Synopsis
Francis (Xavier Dolan) et Marie (Monia Chokri) sont deux amis très proches qui tombent sous le charme du même garçon : Nicolas (Niels Schneider), un jeune homme blond, androgyne et charmeur, à l’ambiguïté soigneusement entretenue. Sans jamais dire explicitement ce qu’il ressent, Nicolas se laisse désirer, multiplie les gestes tendres, les regards équivoques. Tandis que Francis et Marie fantasment chacun de leur côté sur lui, leur amitié s’effrite peu à peu, rongée par la jalousie, la projection et le besoin de posséder l’objet de leur désir. Mais l’amour n’est peut-être qu’un jeu cruel, ou une illusion.
Commentaires
Les Amours Imaginaires est un film de BDSM émotionnel, où le pouvoir ne se joue pas avec des cordes ou du cuir, mais avec des silences, des absences et des gestes ambigus. Le triangle amoureux se transforme en triangle de soumission, avec deux masochistes amoureux d’un dominant qui ne dit pas son nom. C’est doux, cruel, esthétisé, mélancolique — et quelque part, très kinky, dans l’invisible.

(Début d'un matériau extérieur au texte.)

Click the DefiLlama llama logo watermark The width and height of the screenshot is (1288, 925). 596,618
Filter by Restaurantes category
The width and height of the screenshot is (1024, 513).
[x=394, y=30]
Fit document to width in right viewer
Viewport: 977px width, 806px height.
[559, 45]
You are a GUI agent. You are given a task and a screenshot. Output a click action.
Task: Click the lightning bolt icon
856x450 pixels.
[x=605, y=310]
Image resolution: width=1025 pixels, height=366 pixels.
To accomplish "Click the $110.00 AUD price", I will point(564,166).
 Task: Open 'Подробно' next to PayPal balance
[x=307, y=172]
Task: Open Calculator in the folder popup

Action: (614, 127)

Francis et Marie sont en rivalité, mais aussi tous deux soumis au même centre : Nicolas. Il devient leur maître imaginaire, leur obsession. Il ne commande jamais, mais il règne : par son indifférence, sa beauté, son silence. Il les attache par la frustration. C’est une forme de domination douce mais cruelle, où celui qui ne donne rien garde tout le pouvoir.
Les deux personnages principaux se mettent volontairement dans une position de souffrance. Ils fantasment, se projettent, s’illusionnent, se battent pour un homme qui ne leur donne rien. Le film met en scène cette douleur masochiste du désir unilatéral, cette jouissance de l’attente, du manque, de l’espoir qu’on nourrit malgré soi — autant de thématiques proches du BDSM psychologique.
Dolan fétichise littéralement son objet de désir (Nicolas) : ralentis, musiques lyriques (Dalida, Bach, House of Pain), regards dévorants, fantasmes colorés. Le film est une succession de rituels amoureux : le regard, le toucher, le cadeau, le parfum… Ce fétichisme amoureux devient un langage du corps et de l’absence, dans lequel l’objet de désir est sacralisé, presque désincarné.
Ce que Dolan capte, c’est combien le sentiment amoureux, surtout quand il est à sens unique, est proche d’un masochisme émotionnel assumé. On retourne à l’objet de sa souffrance, on accepte l’humiliation, on continue à désirer même quand on sait que l’on va souffrir. C’est une forme de jeu cruel, mais codé, familier à quiconque a aimé « à vide ».